Although she started with that most classic of English forms, the police procedural, she transformed it both with her psychological insights and her concern with society. She never descends to polemic, yet the picture she has painted of British society since the mid-Sixties is often far from neutral. It is clear that many things she sees make Ruth Rendell angry or despair, but her responses are always tempered through the filter of her characters; she always shows, never tells. So with Road Rage [a Wexford mystery], the complex issues around the environmental impact of development are explored and confronted, sometimes with a very human ambivalence. I think I know what Ruth Rendell herself believes, but only by my own interpretation of her characters. And I could well be wrong; she has the skill to confound us all.

Her commitment to politics and the creation of a better and more equal society was recognised with her elevation to the House of Lords where she sits as a working peer with the title Baroness Rendell of Babergh. It’s the latest honour in a crown that includes a clutch of daggers (four gold, one silver and the diamond) and the Mystery Writers of America Grandmaster Award.

Few writers can maintain interest in series characters as Ruth Rendell has done with the Wexford novels. Although by her own admission they are no longer her favourite element of her work, the sequence of seventeen novels demonstrates her fascination with psychology and allows her to show over a period of time the effects of events and the attrition of age on her central group of characters. Even this far into a series, she still manages to provide us with fresh insights into Reg Wexford’s personality as he struggles to balance his responsibility for a major investigation with a personal drama that threatens the very foundation of his life.

Perhaps one of the key reasons for the sustained quality of the Wexford novels is Ruth Rendell’s habit of variety. From the very beginning of her career, she made it plain that she would not be pigeonholed into writing one kind of novel only. Rather than follow her first Wexford directly with a second, To Fear A Painted Devil is a non-series novel with its roots in the classic English mystery. However, it blooms into something very different under Rendell’s care, giving us the first real hint of her skills as an anatomist of the human psyche.

As if it wasn’t enough to write a successful series regularly interspersed with non-series novels, in 1986, Ruth Rendell reinvented herself as Barbara Vine, with A Dark-Adapted Eye launching her in a new direction. These novels of psychological suspense have the recurring theme of the long shadows cast by the past. In the Vine novels, the sense of place is even stronger than in the Rendell’s, sometimes assuming as much importance as the characters themselves.

This variety of outlets for her talent means Ruth Rendell reduces the likelihood of becoming bored with her Kingsmarkham characters, bringing fresh interest to each Wexford chronicle.
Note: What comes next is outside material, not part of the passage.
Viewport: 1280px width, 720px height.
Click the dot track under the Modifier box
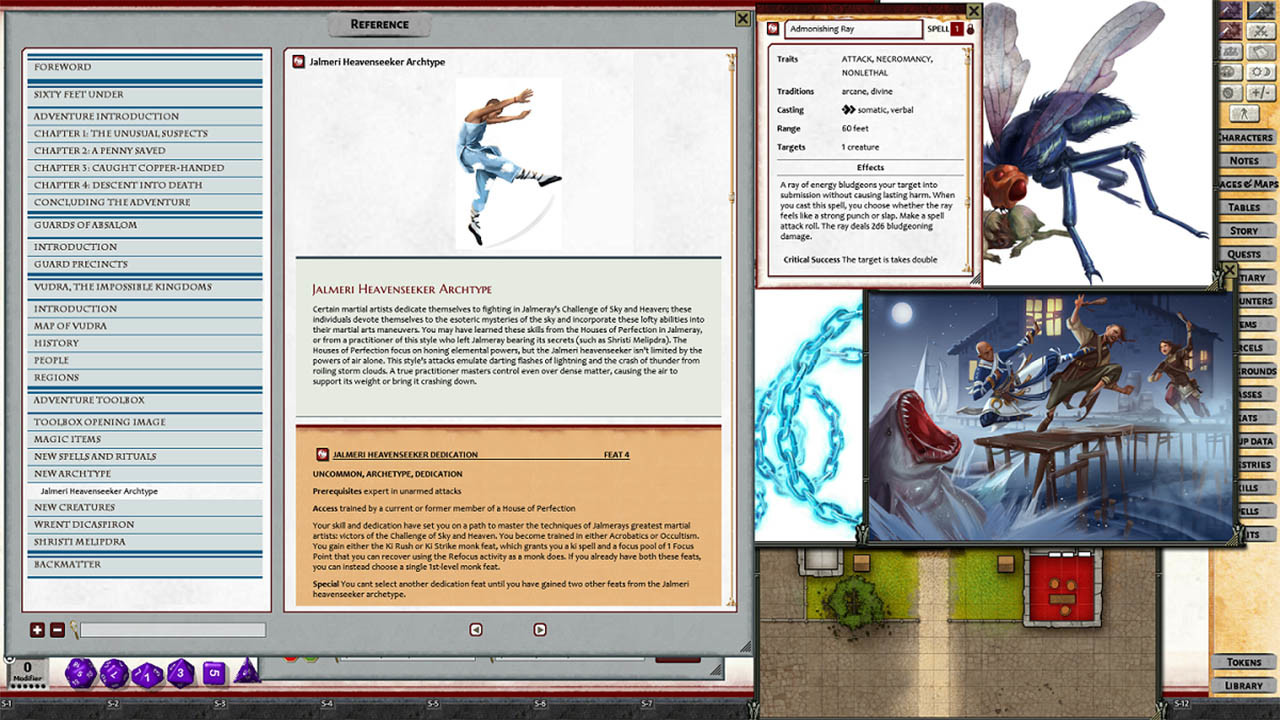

It also means she is never frustrated by the very real constraints that series writing imposes. When her imagination presents her with a story that clearly can’t be forced into the Wexford mould, she already has the means at hand to maximise its potential in another form.

This has allowed her to grow and develop as a writer in order to meet the fresh challenges she sets herself. Patricia Highsmith is often cited as the mother of the psychological suspense novel. But for my money, Ruth Rendell’s influence has been far greater. Highsmith’s novels are quintessentially European, whereas Ruth Rendell has created a sub-genre that speaks more resonantly to Brits and Americans. As usual, she has paved the way for a bandwagonload of followers.

Ruth Rendell is, I believe, unique among British crime writers. No-one can equal her range or her accomplishment; no-one has earned more respect from her fellow practitioners. The broad church that is current British crime writing owes much to a writer who has over her thirty-four year career consistently demonstrated that the genre can continually reinvent itself, moving in new directions, assuming new concerns and exploring new ways of telling stories. As if that wasn’t enough, stories of her kindness towards and support of other writers are legion.

As writers, we’re lucky to have her to inspire us. As readers, we’re even luckier to have her books.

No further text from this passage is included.